By October, Melva tested negative for BCG. Her doctors weaned her off IV medication and switched her to pills, all in anticipation of her transition back home. Still, they were hesitant to claim victory.
“A bone marrow transplant is still on the table,” Chiang said. “There is not a lot of experience in the world with her specific immunological defect. Whenever we don’t have a lot of experience, we’re always very careful about when and if you make that decision.”
A hesitant homecoming
In December, Melva and her father flew back to Peru. It had been nearly eight months since Fernandez had seen his wife and two sons, and he seemed anxious about what he would find. He wanted to check on his fields, make overdue repairs to the house, and find work again—something he hadn’t been able to do while at Melva’s bedside.

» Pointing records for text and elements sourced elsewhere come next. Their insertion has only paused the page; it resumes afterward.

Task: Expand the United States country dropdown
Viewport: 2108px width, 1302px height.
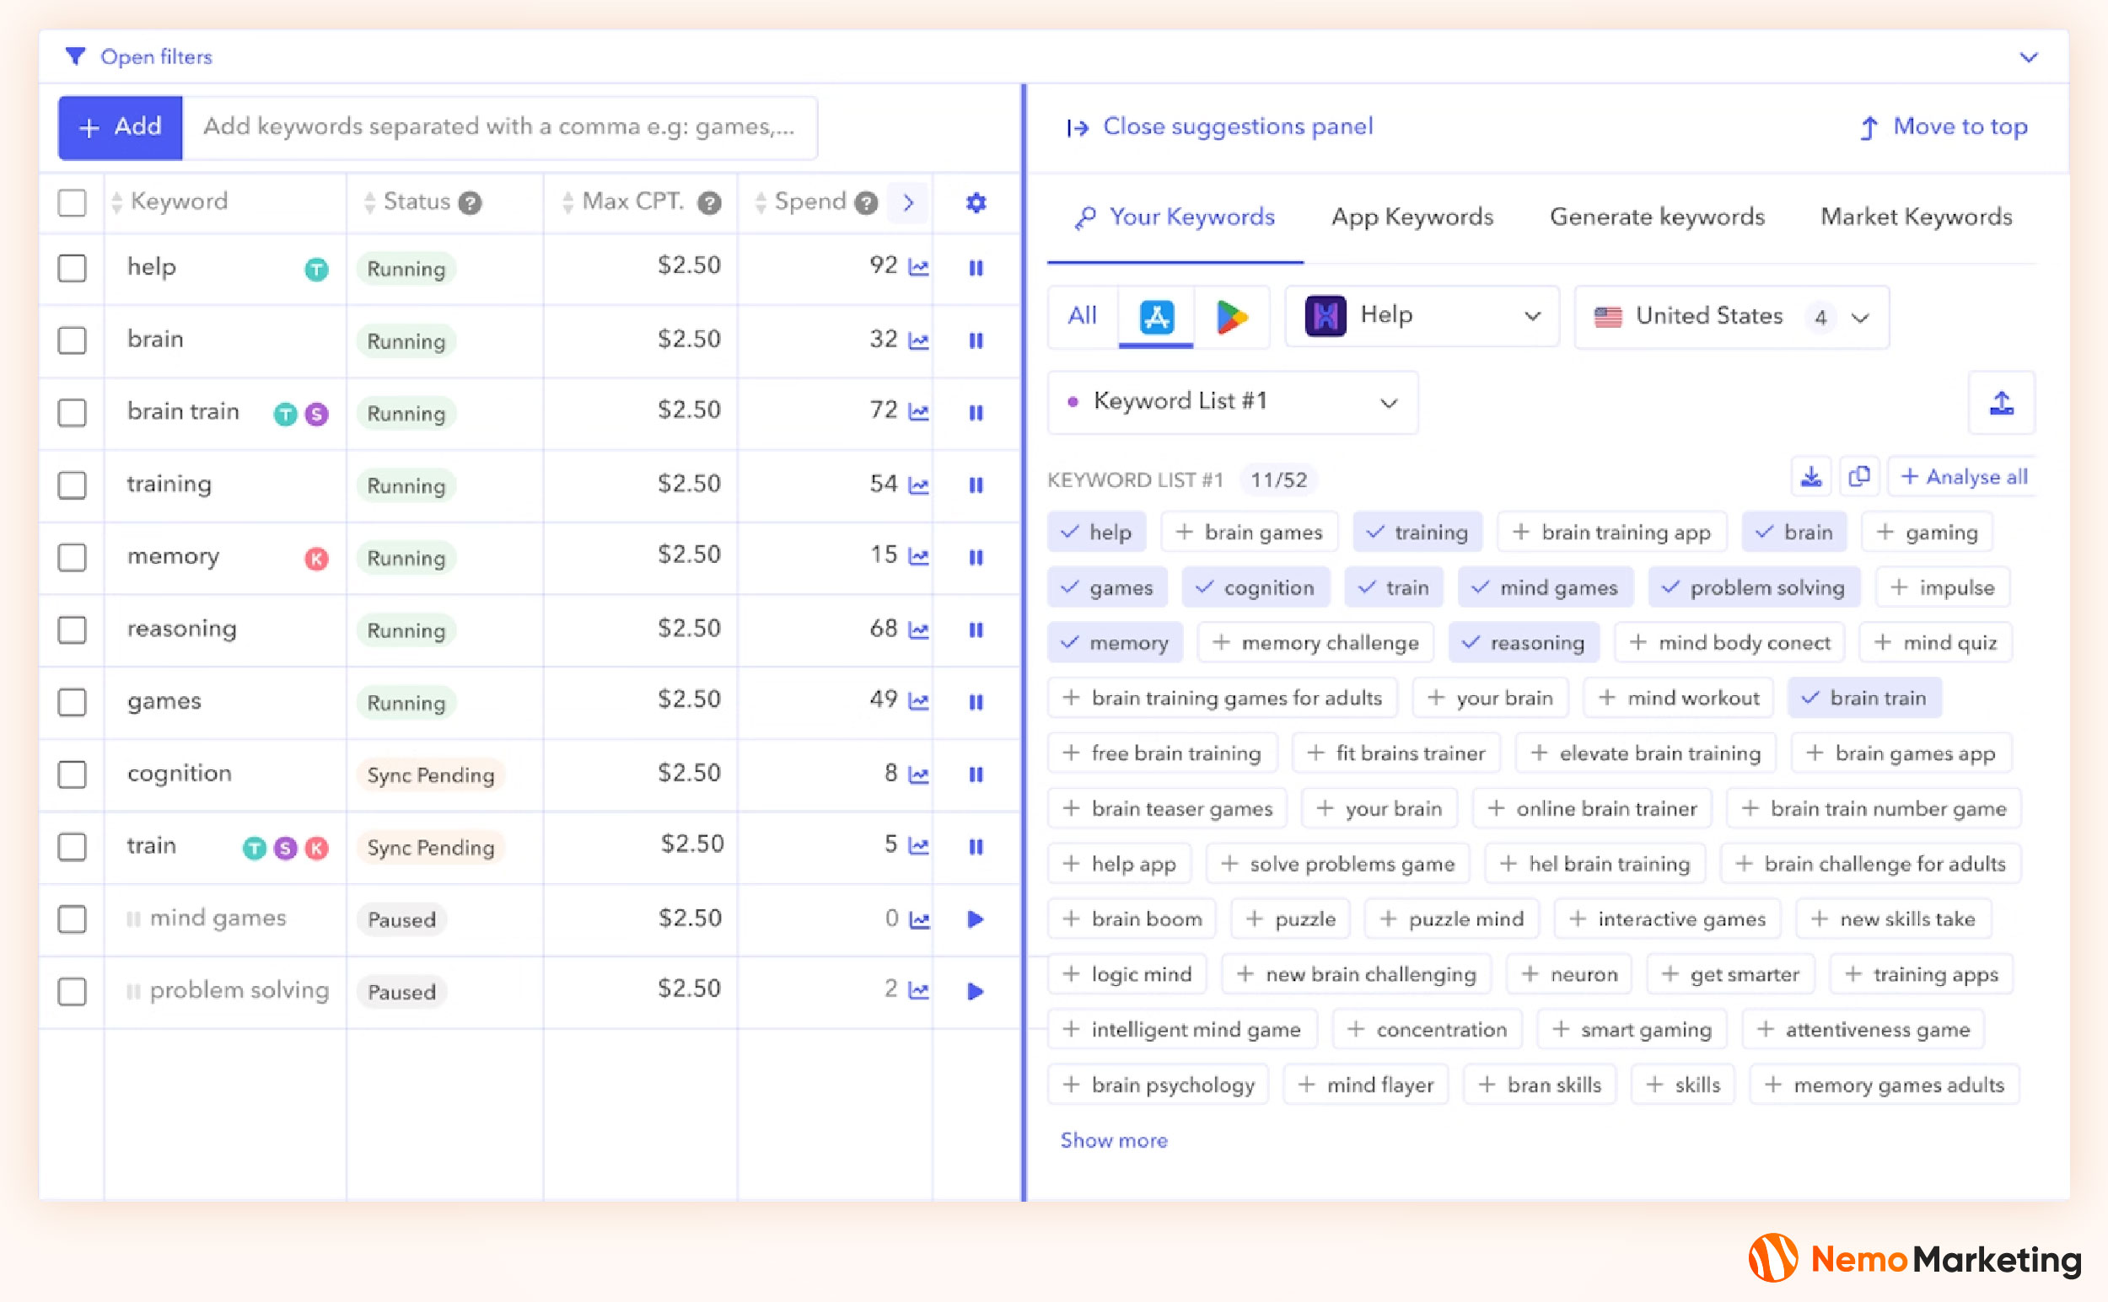Action: coord(1732,317)
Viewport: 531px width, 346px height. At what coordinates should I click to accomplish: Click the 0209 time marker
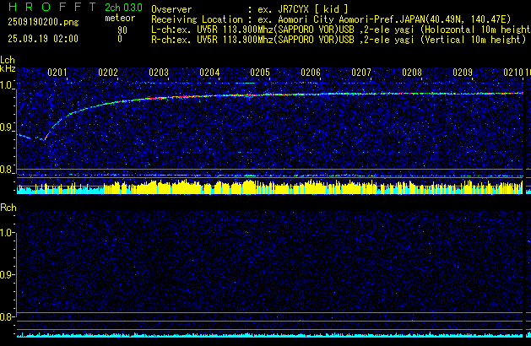[x=463, y=73]
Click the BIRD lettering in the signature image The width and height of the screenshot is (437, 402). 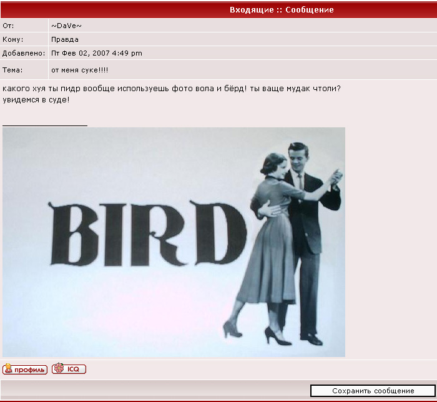[x=147, y=232]
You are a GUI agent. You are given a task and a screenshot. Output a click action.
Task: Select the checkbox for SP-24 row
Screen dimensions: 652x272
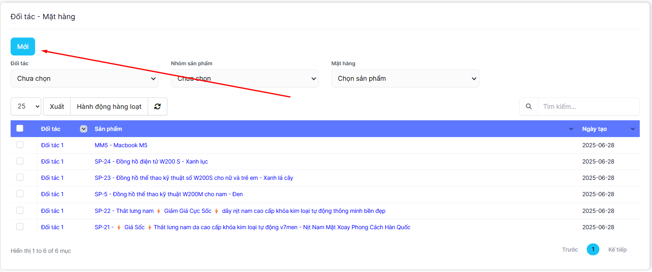(x=20, y=161)
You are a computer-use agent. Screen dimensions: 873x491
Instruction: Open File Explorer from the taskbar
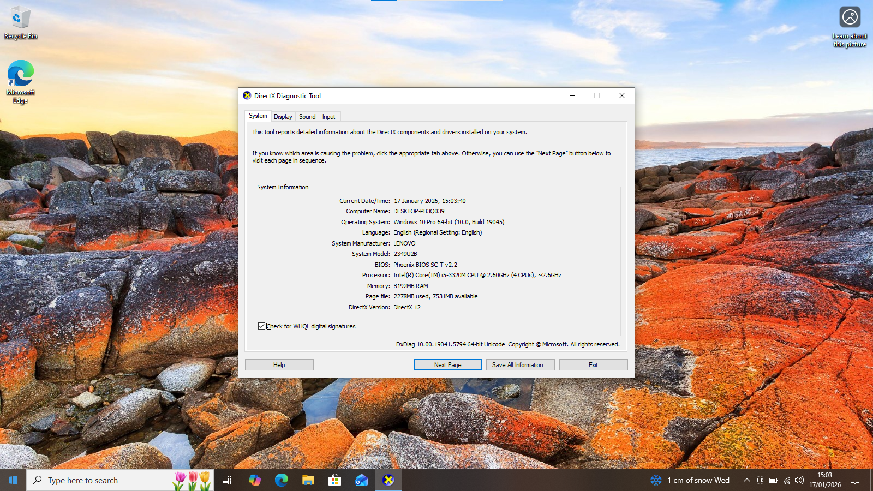pos(308,480)
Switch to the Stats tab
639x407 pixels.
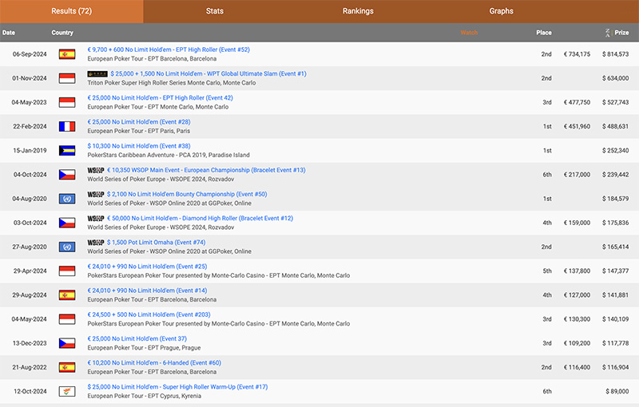(215, 11)
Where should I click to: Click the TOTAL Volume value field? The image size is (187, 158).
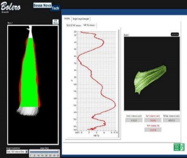click(x=172, y=120)
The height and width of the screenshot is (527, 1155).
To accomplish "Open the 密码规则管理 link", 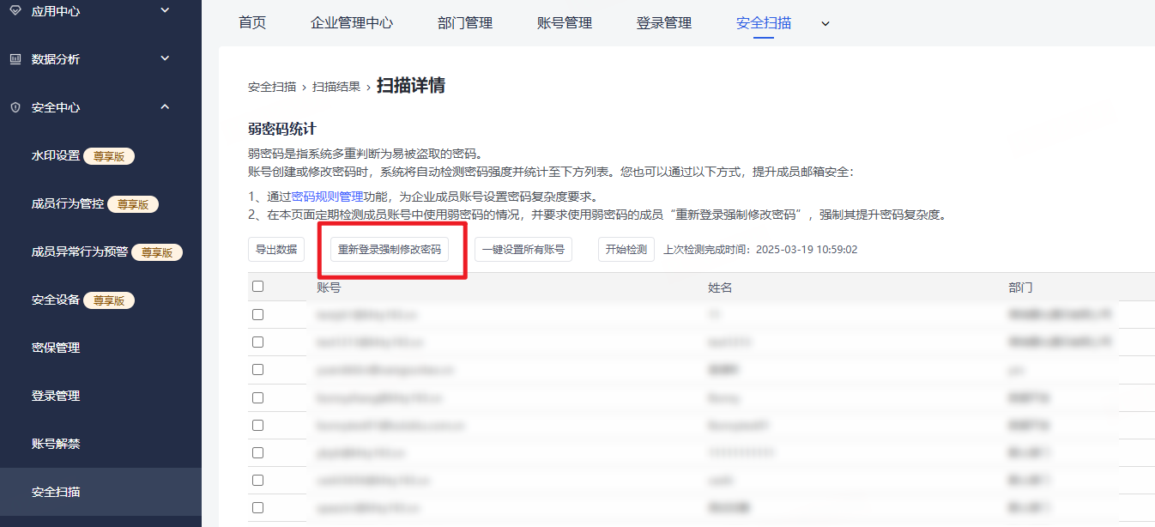I will coord(328,197).
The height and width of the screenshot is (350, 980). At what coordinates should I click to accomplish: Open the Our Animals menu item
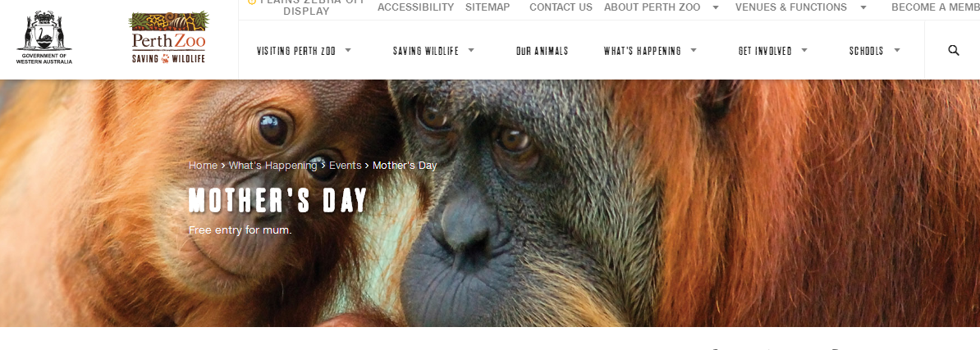coord(542,51)
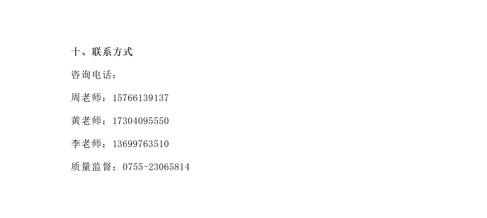Click the 咨询电话 label line
Image resolution: width=487 pixels, height=218 pixels.
(94, 75)
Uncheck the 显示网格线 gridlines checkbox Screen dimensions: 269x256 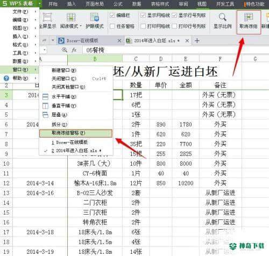click(x=143, y=16)
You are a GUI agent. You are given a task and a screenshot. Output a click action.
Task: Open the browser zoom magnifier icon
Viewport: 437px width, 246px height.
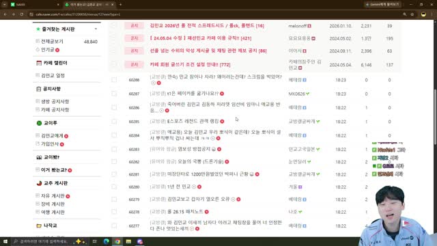click(x=405, y=14)
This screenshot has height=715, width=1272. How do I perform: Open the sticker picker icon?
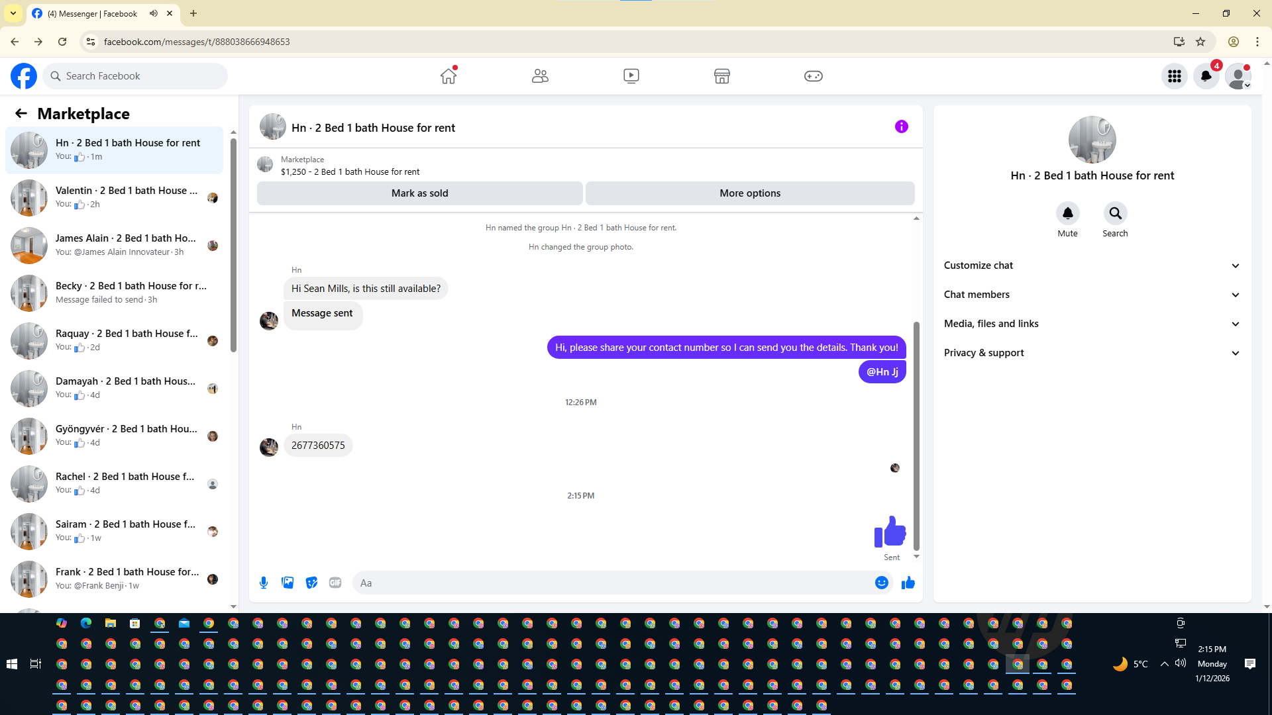point(311,583)
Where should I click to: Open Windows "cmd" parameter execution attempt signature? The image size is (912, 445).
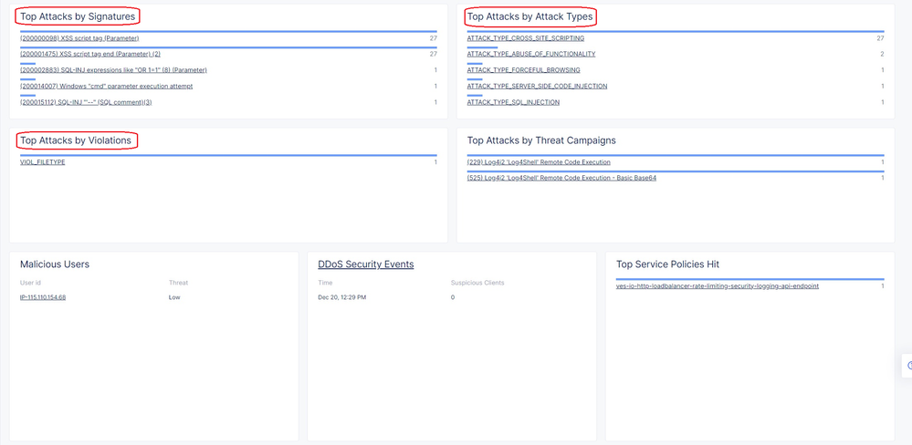[106, 86]
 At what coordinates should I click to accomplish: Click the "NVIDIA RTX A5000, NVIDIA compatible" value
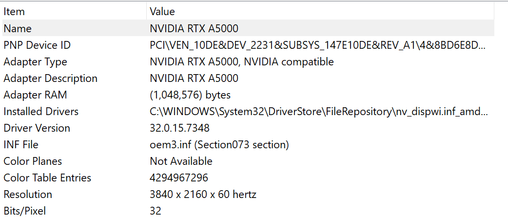pos(242,62)
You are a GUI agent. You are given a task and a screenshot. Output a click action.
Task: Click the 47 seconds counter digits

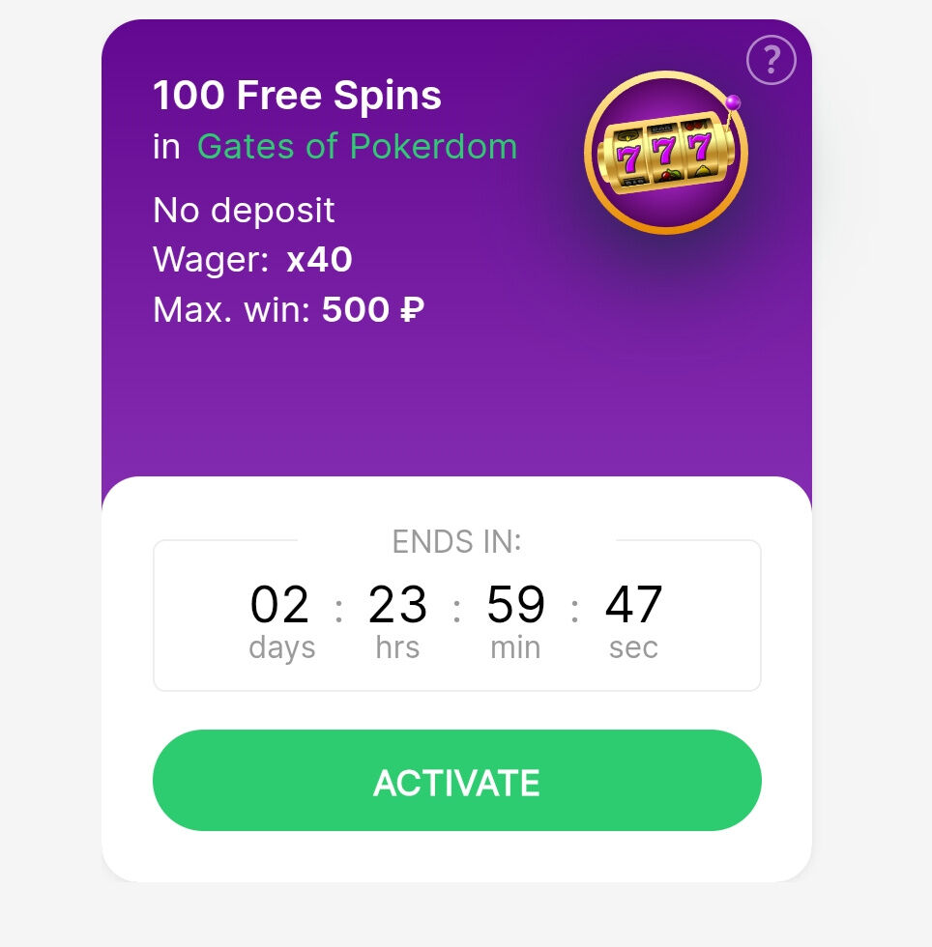633,604
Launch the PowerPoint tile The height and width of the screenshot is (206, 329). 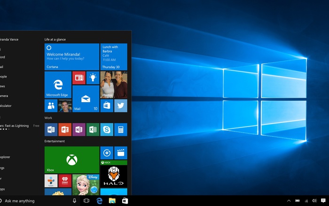point(65,129)
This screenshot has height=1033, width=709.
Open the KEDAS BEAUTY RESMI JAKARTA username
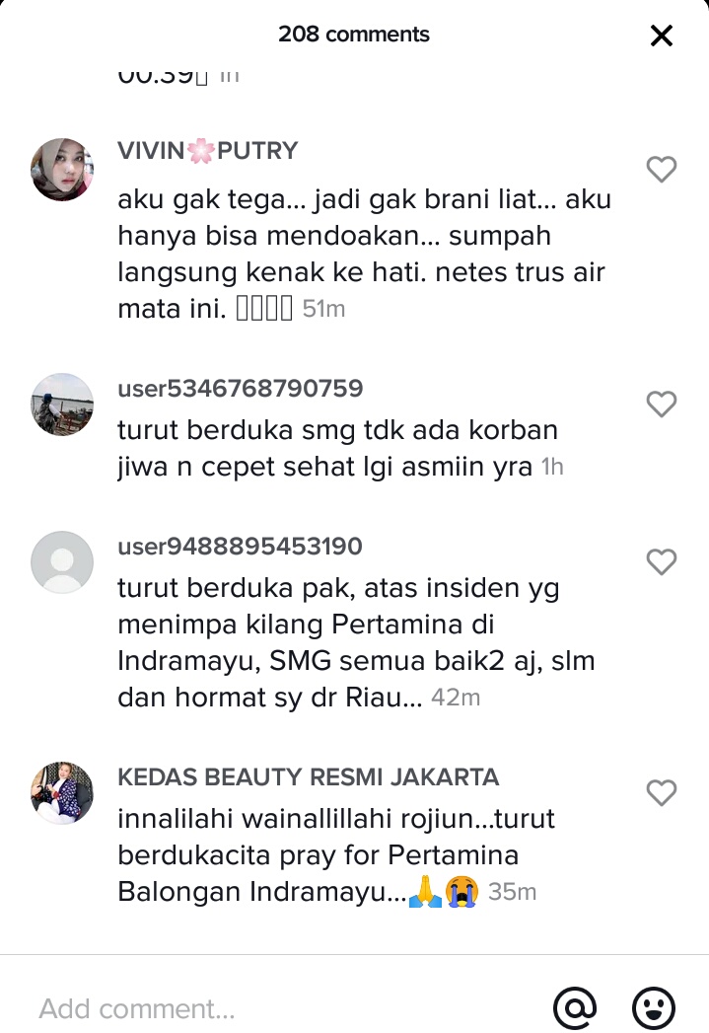(308, 777)
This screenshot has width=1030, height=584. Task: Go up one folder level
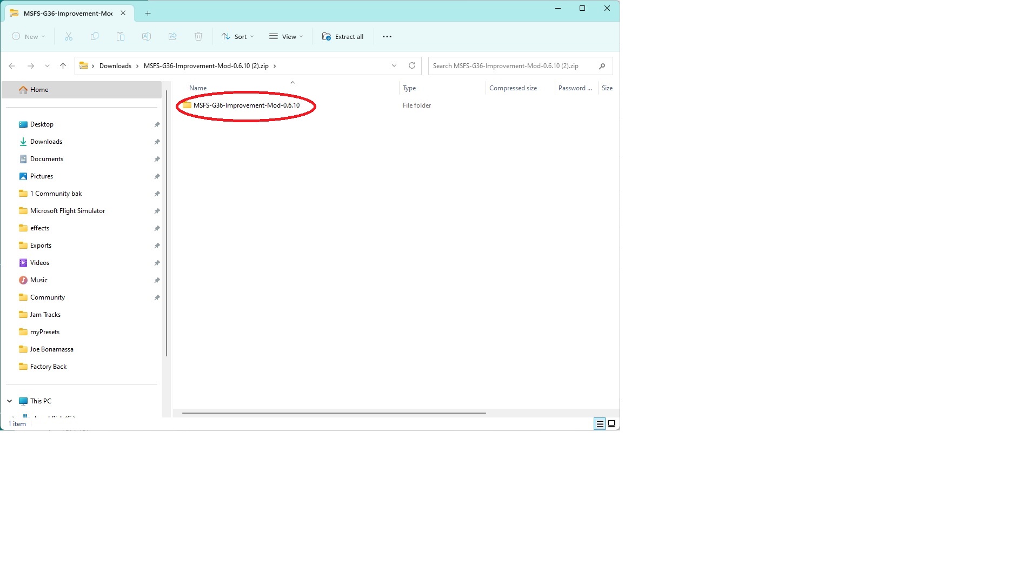(63, 66)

For her part, Melva was returning to a home and family she barely remembered, having spent the past three years in hospitals. The last time she’d seen her mother was before her trip to the U.S., and she hadn’t recognized her.
They arrived home with a three-month supply of medication and a plan to visit Cuzco every month for checkups. The hope is that her treatment will continue to work, and that Melva won’t suffer another relapse.
Meanwhile, her doctors are hedging their bets. Chiang sent PIH staff in Lima swabs and instructions for how to take saliva samples from Melva’s older brother, Juan Carlos. Should the little girl require a bone marrow transplant, her doctors think he would be the most likely match. Melva is scheduled to travel back to the NIH facility in coming months for a checkup to see if the procedure will be necessary.
“If PIH is dedicated to helping somebody, it’s not going to stop,” Chiang said. “We will pull out all the stops.”